PROMPT
Copy all the records exactly; the complete set is the expected result.

Extracted data entries
• • • • • • •

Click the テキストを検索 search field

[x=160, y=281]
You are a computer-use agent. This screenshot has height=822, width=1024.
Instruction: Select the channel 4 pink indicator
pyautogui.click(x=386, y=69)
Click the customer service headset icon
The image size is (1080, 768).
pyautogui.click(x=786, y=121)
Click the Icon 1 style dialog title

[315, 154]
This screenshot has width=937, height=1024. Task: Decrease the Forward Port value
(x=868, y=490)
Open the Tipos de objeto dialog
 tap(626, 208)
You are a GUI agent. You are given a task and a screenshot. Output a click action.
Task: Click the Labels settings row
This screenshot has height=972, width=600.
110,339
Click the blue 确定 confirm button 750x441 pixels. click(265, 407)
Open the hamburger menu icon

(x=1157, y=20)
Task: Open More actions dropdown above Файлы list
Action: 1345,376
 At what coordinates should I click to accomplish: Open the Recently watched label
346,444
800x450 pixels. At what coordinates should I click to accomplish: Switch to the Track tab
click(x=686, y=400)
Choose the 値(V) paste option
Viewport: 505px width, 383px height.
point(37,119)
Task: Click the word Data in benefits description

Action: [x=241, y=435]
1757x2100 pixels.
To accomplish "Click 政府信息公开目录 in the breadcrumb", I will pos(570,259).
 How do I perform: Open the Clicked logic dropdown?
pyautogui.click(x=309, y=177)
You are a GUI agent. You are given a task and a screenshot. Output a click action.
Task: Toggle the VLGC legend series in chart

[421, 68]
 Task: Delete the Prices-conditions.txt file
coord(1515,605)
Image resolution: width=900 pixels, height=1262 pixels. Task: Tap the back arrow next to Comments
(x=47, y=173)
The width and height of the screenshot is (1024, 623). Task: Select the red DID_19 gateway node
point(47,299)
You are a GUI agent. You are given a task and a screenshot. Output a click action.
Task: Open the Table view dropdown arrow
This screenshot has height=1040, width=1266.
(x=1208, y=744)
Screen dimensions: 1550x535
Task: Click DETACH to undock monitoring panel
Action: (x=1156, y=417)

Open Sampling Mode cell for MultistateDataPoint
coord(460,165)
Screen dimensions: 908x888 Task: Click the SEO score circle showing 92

• • • • • • •

ANSWER SPACE
Click the テキストを検索 search field

[x=160, y=281]
You are a computer-use agent. This screenshot has height=822, width=1024.
Instruction: Select the channel 4 pink indicator
pyautogui.click(x=386, y=69)
Click the customer service headset icon
The image size is (1080, 768).
pyautogui.click(x=786, y=121)
Click the Icon 1 style dialog title

[315, 154]
This screenshot has width=937, height=1024. Task: Decrease the Forward Port value
(x=868, y=490)
Open the Tipos de objeto dialog
 tap(626, 208)
You are a GUI agent. You are given a task and a screenshot. Output a click action.
Task: Click the Labels settings row
This screenshot has height=972, width=600.
110,339
Click the blue 确定 confirm button 750x441 pixels. click(265, 407)
Open the hamburger menu icon

(x=1157, y=20)
Task: Open More actions dropdown above Файлы list
Action: 1345,376
 At what coordinates should I click to accomplish: Open the Recently watched label
346,444
800x450 pixels. At what coordinates should I click to accomplish: Switch to the Track tab
click(x=686, y=400)
Choose the 値(V) paste option
Viewport: 505px width, 383px height.
point(37,119)
Task: Click the word Data in benefits description

Action: [x=241, y=435]
1757x2100 pixels.
To accomplish "Click 政府信息公开目录 in the breadcrumb", I will pos(570,259).
 How do I perform: Open the Clicked logic dropdown?
pyautogui.click(x=309, y=177)
You are a GUI agent. You are given a task and a screenshot. Output a click action.
Task: Toggle the VLGC legend series in chart

[421, 68]
 Task: Delete the Prices-conditions.txt file
coord(1515,605)
Image resolution: width=900 pixels, height=1262 pixels. Task: Tap the back arrow next to Comments
(x=47, y=173)
The width and height of the screenshot is (1024, 623). Task: Select the red DID_19 gateway node
point(47,299)
You are a GUI agent. You are given a task and a screenshot. Output a click action.
Task: Open the Table view dropdown arrow
This screenshot has height=1040, width=1266.
(x=1208, y=744)
Screen dimensions: 1550x535
Task: Click DETACH to undock monitoring panel
Action: (x=1156, y=417)

Open Sampling Mode cell for MultistateDataPoint
coord(460,165)
Screen dimensions: 908x888 Task: Click the SEO score circle showing 92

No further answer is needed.